Take

Ain't Interested

Daniel Jalkut:

My take on AI is, essentially, everybody who’s against it is too against it and everybody who’s for it is too for it.

I have written probably three pieces on this in the past year that I have chosen to not publish.

My main problem with transformer-based, LLM-based AI, aside from its supporters, and very occasionally some of its detractors, is this: it doesn't know what the fuck it's doing. I don't mean that the output is always gibberish, I mean that in a literal sense. It can't know what it's doing. It's the output of a statistical, mathematical process.

We see this plainly in the early iterations of various AIs. In images, we see detached limbs appear in thin air, McDonald's signs in impressionistic Linear B; in neural networks trained to recognize images, we see railway platforms not being recognized as such because the training set all contained a certain type of watch; in text we see it when the syntax is word salad. But when they improve, we compare it to human learning and human evolution (until now a fairly rational conclusion). We think: oh great, it learned.

Some models are better than others, some techniques of training the models or architectural decisions pay better dividens. But at no point does reasoning come into existence. You get out what you put in, both for training and for prompting. If we had a magical technology that would be able to differentiate good answers from bad answers, that would be able to tell facts from the wrong thing, we would use that technology. (The closest things we have are training and safeguards, which should neither be under- nor overestimated.)

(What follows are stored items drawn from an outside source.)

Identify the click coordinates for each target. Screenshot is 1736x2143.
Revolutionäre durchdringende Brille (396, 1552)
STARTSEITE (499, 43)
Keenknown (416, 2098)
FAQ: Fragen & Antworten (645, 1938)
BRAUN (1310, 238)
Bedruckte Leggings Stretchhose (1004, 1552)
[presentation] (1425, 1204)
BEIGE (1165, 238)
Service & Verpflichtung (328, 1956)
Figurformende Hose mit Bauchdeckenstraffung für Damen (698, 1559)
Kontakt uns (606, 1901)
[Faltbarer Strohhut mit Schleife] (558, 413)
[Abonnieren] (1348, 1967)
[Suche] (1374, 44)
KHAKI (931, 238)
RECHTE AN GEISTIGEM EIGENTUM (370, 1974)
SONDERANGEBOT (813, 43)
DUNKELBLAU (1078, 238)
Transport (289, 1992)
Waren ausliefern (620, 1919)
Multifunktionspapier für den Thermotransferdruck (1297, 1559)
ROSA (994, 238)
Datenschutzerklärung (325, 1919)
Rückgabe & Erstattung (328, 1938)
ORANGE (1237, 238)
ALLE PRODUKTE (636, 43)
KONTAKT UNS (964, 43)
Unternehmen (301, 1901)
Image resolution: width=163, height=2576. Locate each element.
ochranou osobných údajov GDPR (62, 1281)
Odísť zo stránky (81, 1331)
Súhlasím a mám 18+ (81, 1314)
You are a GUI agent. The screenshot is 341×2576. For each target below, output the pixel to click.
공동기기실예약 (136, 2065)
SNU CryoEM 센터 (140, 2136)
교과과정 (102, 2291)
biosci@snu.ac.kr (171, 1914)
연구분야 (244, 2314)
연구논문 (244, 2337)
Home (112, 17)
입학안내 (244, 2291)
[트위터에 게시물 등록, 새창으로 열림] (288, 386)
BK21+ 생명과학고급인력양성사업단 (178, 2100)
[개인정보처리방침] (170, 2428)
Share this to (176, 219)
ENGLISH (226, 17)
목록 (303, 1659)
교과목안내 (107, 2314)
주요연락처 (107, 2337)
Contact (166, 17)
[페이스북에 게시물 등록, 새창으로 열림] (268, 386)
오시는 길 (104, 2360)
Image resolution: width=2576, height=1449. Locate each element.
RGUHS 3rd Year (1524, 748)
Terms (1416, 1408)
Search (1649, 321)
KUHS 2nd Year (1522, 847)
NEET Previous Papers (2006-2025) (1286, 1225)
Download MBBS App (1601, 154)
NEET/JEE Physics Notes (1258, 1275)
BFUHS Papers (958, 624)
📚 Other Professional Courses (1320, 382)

What characterizes the output of an LLM is not its prescience or accuracy, but its ability to hew to patterns in a primordial corpus. Or to be more pedestrian: what you get out isn't wisdom, it's bullshit. It's not that what you get out isn't sometimes the truth. It's that there is no mechanism to which it matters whether or not it is. "Reasoning", "effort" and "thinking" are epistemologically equivalent to uttering spells while shaking the dice.

What scares the crap out of me from a professional and personal viewpoint are these things:

  • It's not deterministic.
  • It does not know the right thing, it's only reasonably capable of approximating a relevant answer from its training set.
  • People will behave as if whatever answer given was produced by a competent person, who has experience and empathy, to whom there would be consequences if they were misleading or incorrect, and thus trust it to be correct, on their side, consistent.

It is a miracle that the things that work well work as well as they do; a miracle built on an upside down pyramid, with a whole industry trying to make it balance on its tip. That something of the kind can be useful in some applications, maybe even more so than it "should" be - well, I should hope so.

Certain players in the world economy are deciding to bet everything on this horse, as are some individuals in some industries. I am electing not to. We are nowhere near ready to deal with the consequences of any of this, but we're going to have to, in a world already marred by distrust and inequality.